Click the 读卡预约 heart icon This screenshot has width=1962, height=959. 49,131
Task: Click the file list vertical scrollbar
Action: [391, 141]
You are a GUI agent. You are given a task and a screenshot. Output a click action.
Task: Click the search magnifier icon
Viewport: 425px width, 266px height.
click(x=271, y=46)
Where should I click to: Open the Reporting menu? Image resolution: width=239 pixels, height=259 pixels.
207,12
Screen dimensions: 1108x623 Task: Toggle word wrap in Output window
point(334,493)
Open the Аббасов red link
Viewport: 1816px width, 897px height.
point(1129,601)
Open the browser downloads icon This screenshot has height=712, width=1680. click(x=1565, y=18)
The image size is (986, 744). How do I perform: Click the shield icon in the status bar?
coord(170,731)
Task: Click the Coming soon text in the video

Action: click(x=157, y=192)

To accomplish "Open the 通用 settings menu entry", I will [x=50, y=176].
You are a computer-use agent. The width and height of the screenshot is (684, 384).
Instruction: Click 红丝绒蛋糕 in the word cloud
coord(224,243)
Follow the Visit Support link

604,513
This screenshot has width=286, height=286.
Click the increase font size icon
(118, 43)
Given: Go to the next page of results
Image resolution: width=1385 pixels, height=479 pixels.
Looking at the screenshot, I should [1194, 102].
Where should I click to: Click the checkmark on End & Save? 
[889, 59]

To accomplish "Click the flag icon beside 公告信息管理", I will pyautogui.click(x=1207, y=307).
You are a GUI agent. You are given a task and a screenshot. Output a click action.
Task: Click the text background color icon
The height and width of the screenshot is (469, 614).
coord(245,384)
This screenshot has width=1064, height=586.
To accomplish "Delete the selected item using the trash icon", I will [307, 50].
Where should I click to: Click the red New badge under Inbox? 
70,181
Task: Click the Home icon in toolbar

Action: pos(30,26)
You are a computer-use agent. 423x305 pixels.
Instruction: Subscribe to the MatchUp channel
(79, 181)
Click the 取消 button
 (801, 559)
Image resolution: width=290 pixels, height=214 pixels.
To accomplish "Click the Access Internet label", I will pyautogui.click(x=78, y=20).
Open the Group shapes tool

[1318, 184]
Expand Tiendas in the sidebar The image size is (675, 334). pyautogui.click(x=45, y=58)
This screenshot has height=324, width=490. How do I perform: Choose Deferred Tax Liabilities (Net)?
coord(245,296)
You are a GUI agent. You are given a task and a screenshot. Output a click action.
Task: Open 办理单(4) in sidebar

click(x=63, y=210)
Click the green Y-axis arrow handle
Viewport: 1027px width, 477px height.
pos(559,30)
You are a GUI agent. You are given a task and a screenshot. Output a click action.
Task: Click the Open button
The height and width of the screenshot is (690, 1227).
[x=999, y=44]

**Direction:**
Turn every line of the records above into a Markdown table with columns Row and Line. Number the rows in order and omit blank lines.

**Result of the task:**
| Row | Line |
|---|---|
| 1 | Click the 读卡预约 heart icon This screenshot has width=1962, height=959. 49,131 |
| 2 | Task: Click the file list vertical scrollbar |
| 3 | Action: [391, 141] |
| 4 | You are a GUI agent. You are given a task and a screenshot. Output a click action. |
| 5 | Task: Click the search magnifier icon |
| 6 | Viewport: 425px width, 266px height. |
| 7 | click(x=271, y=46) |
| 8 | Where should I click to: Open the Reporting menu? Image resolution: width=239 pixels, height=259 pixels. |
| 9 | 207,12 |
| 10 | Screen dimensions: 1108x623 Task: Toggle word wrap in Output window |
| 11 | point(334,493) |
| 12 | Open the Аббасов red link |
| 13 | Viewport: 1816px width, 897px height. |
| 14 | point(1129,601) |
| 15 | Open the browser downloads icon This screenshot has height=712, width=1680. click(x=1565, y=18) |
| 16 | The image size is (986, 744). How do I perform: Click the shield icon in the status bar? |
| 17 | coord(170,731) |
| 18 | Task: Click the Coming soon text in the video |
| 19 | Action: click(x=157, y=192) |
| 20 | To accomplish "Open the 通用 settings menu entry", I will [x=50, y=176]. |
| 21 | You are a computer-use agent. The width and height of the screenshot is (684, 384). |
| 22 | Instruction: Click 红丝绒蛋糕 in the word cloud |
| 23 | coord(224,243) |
| 24 | Follow the Visit Support link |
| 25 | 604,513 |
| 26 | This screenshot has width=286, height=286. |
| 27 | Click the increase font size icon |
| 28 | (118, 43) |
| 29 | Given: Go to the next page of results |
| 30 | Image resolution: width=1385 pixels, height=479 pixels. |
| 31 | Looking at the screenshot, I should [1194, 102]. |
| 32 | Where should I click to: Click the checkmark on End & Save?  |
| 33 | [889, 59] |
| 34 | To accomplish "Click the flag icon beside 公告信息管理", I will pyautogui.click(x=1207, y=307). |
| 35 | You are a GUI agent. You are given a task and a screenshot. Output a click action. |
| 36 | Task: Click the text background color icon |
| 37 | The height and width of the screenshot is (469, 614). |
| 38 | coord(245,384) |
| 39 | This screenshot has width=1064, height=586. |
| 40 | To accomplish "Delete the selected item using the trash icon", I will [307, 50]. |
| 41 | Where should I click to: Click the red New badge under Inbox?  |
| 42 | 70,181 |
| 43 | Task: Click the Home icon in toolbar |
| 44 | Action: pos(30,26) |
| 45 | You are a computer-use agent. 423x305 pixels. |
| 46 | Instruction: Subscribe to the MatchUp channel |
| 47 | (79, 181) |
| 48 | Click the 取消 button |
| 49 |  (801, 559) |
| 50 | Image resolution: width=290 pixels, height=214 pixels. |
| 51 | To accomplish "Click the Access Internet label", I will pyautogui.click(x=78, y=20). |
| 52 | Open the Group shapes tool |
| 53 | [1318, 184] |
| 54 | Expand Tiendas in the sidebar The image size is (675, 334). pyautogui.click(x=45, y=58) |
| 55 | This screenshot has height=324, width=490. How do I perform: Choose Deferred Tax Liabilities (Net)? |
| 56 | coord(245,296) |
| 57 | You are a GUI agent. You are given a task and a screenshot. Output a click action. |
| 58 | Task: Open 办理单(4) in sidebar |
| 59 | click(x=63, y=210) |
| 60 | Click the green Y-axis arrow handle |
| 61 | Viewport: 1027px width, 477px height. |
| 62 | pos(559,30) |
| 63 | You are a GUI agent. You are given a task and a screenshot. Output a click action. |
| 64 | Task: Click the Open button |
| 65 | The height and width of the screenshot is (690, 1227). |
| 66 | [x=999, y=44] |